Littoral Atlantique : pourquoi la mortalité des jeunes huîtres se développe-t-elle ?

Les huîtres creuses sont plus touchées que les autres / © Fred Dufour / AFP
Les huîtres creuses sont plus touchées que les autres / © Fred Dufour / AFP

C'est en reproduisant, en laboratoire, le processus de contamination des huîtres juvéniles que les chercheurs d'Ifremer commencent à comprendre leur mortalité précoce. Une mortalité que l'on continue d'observer en Loire-Atlantique. Mais en  baie de Bourgneuf on est rassurant. 

Par Evelyne Jousset

Depuis 2008, un virus et une prolifération de bactéries entraînent la mortalité des jeunes huîtres. L'herpesvirus OsHV-1, c'est son nom, s'introduit dans l'huître juvénile. Il va alors se multiplier très rapidement et toucher les cellules immunitaires de l'huître, la flore bactérienne, le microbiote est déstabilisé et des bactéries vont proliférer dans l'animal.  

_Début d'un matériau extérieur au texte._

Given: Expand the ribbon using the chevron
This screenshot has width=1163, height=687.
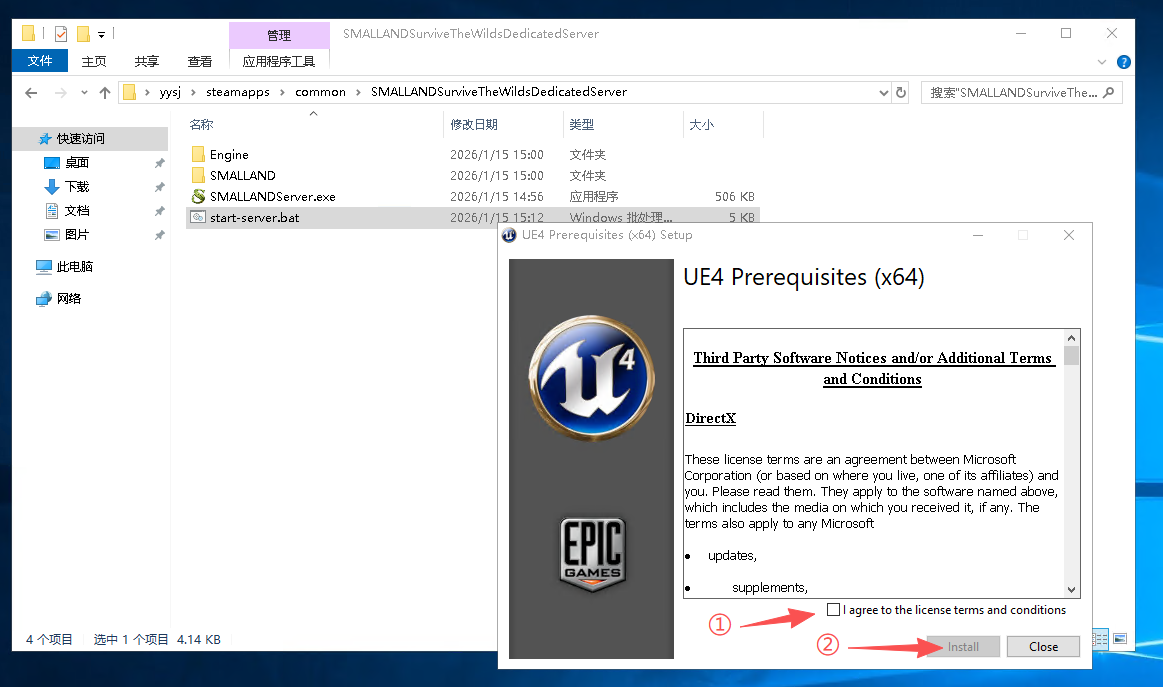Looking at the screenshot, I should coord(1102,62).
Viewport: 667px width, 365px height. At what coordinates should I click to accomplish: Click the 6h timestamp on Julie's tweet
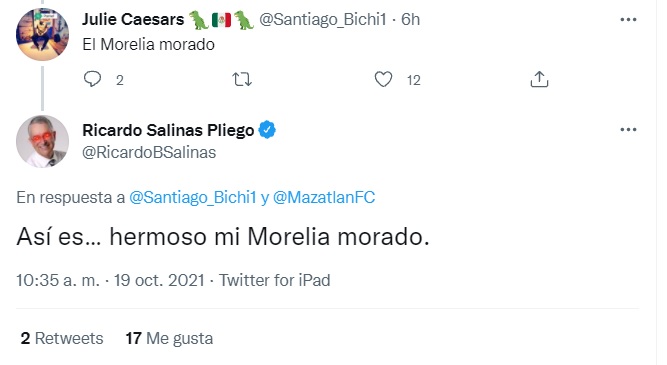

Il suffit de 48h pour que ces bactéries envahissent l'huître et la tue. Les chercheurs ont découvert comment certaines familles d'huîtres pouvaient résister, car issues de parents ayant déjà survécu au virus. Mais cela ne signifie pas que les huîtres sensibles, victimes du virus, ne luttent pas.

Elles le font malheureusement après que le virus se soit développé et c'est trop tard. Elles ne se "vaccineront" pas naturellement. Ce qui est passionnant de constater, c'est qu'à l'image des humains, les huîtres résistantes ayant survécu en réduisant la force du virus le feront disparaître. Et survivront.   

C'est la variabilité climatique qui permet au virus de proliférer. Et au vu des changements climatiques on peut craindre que cette mortalité se développe encore plus dans les années à venir. Depuis 10 ans les huîtres creuses ont été les plus touchées. 

En baie de Bourgneuf  pas d'inquiétude
Du soleil, pas trop de vent, c'est le temps idéal pour les ostréiculteurs de la baie de Bourgneuf. En ce moment ils calibrent les huîtres qui sont remises dans les parcs 
pour qu'elles durcissent et soient fermées pour Noël. Ici, pas de danger de pénurie, rassure la profession, malgré un été ravageur dû à une eau dont la température a avoisiné les 30 degrés.